Itália desarma bomba em embaixada grega

Este é o terceiro artefato encontrado desde a semana passada, quando dois pacotes explodiram, ferindo duas pessoas nas missões de Chile e Suíça

, O Estado de S.Paulo

28 de dezembro de 2010 | 00h00

A polícia italiana desarmou ontem uma carta-bomba na embaixada da Grécia em Roma. Uma suspeita de explosivo na representação diplomática da Venezuela foi desmentida. A polícia crê que os responsáveis são o mesmo grupo anarquista italiano que assumiu a autoria das explosões nas embaixadas do Chile e Suíça na semana passada. Na ocasião, duas pessoas que abriram os embrulhos ficaram feridas.

As embaixadas em Roma estão em alerta depois das explosões registradas na quinta-feira, atribuídas aos membros da Federação Anárquica Informal (FAI). Foram registrados vários alarmes falsos de bomba desde então, como os provocados por pacotes suspeitos enviados às embaixadas de Mônaco, Dinamarca, Ucrânia e Irlanda que, na verdade, continham mensagens natalinas.

O embaixador grego na Itália, Michael Kambanis, disse que a polícia acredita que a carta-bomba desativada na embaixada foi enviada pelo mesmo grupo anarquista que assumiu a responsabilidade pelas as explosões da semana passada.

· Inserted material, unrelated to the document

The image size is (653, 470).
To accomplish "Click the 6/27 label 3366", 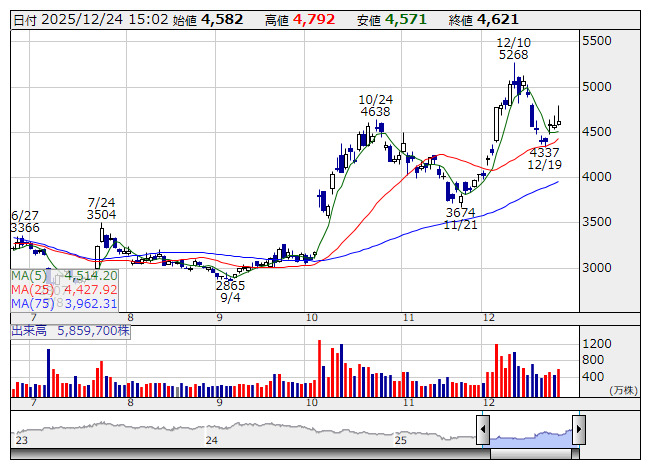I will pos(26,228).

O grupo é o mesmo que enviou explosivos a instituições e líderes europeus no fim de 2003, incluindo os pacotes-bomba que explodiram em cestos de lixo na frente da casa do ex-primeiro-ministro italiano Romano Prodi enquanto ele era presidente da Comissão Europeia. A FAI teria ligações com os anarquistas gregos que enviaram cartas-bomba a embaixadas e governantes europeus no mês passado.

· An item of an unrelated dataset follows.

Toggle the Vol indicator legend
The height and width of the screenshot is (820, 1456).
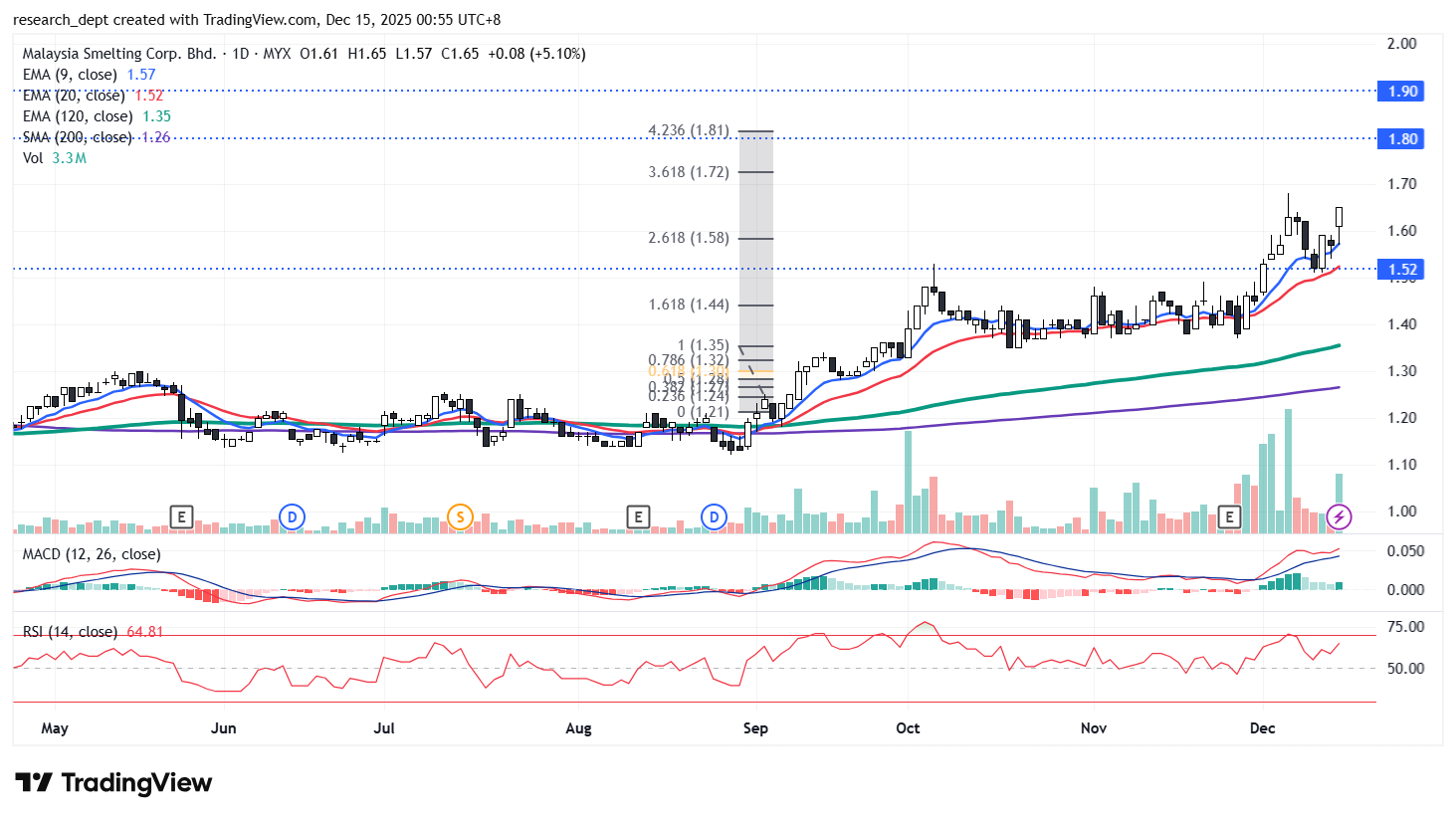point(33,158)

Em Atenas, o porta-voz do Ministério de Relações Exteriores grego, Gregoris Delavekouras, disse que ninguém ficou ferido ontem, pois medidas de segurança mais rigorosas já tinham sido adotadas.

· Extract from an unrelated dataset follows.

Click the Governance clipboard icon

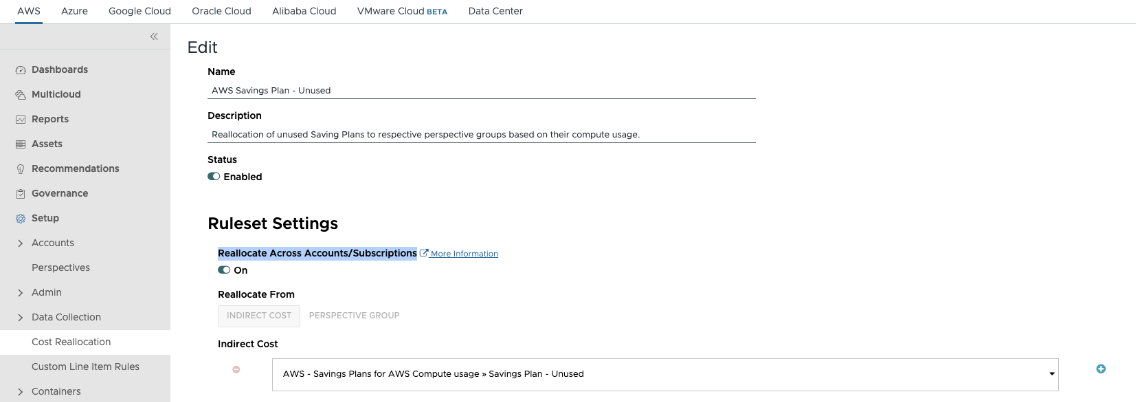(x=20, y=194)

"A embaixada foi esvaziada imediatamente e os funcionários reunidos a uma certa distância do prédio, para que pudéssemos contá-los", disse. "A questão agora está nas mãos da polícia italiana." / AP e AFP

PARA LEMBRAR

No início de novembro, uma carta-bomba endereçada à embaixada do México na Grécia explodiu no correio de Atenas. Pacotes enviados às embaixadas da Suíça e da Rússia também foram detonados. Dois jovens foram presos e, com eles, a polícia encontrou explosivos que seriam enviados ao presidente francês, Nicolas Sarkozy. Um artefato foi encontrado em Berlim, no gabinete da chanceler alemã, Angela Merkel. Um avião que seguia de Atenas para Roma foi obrigado a pousar após a descoberta de um pacote com explosivos enviados para o premiê italiano, Silvio Berlusconi. No total, 17 pacotes com explosivos foram enviados.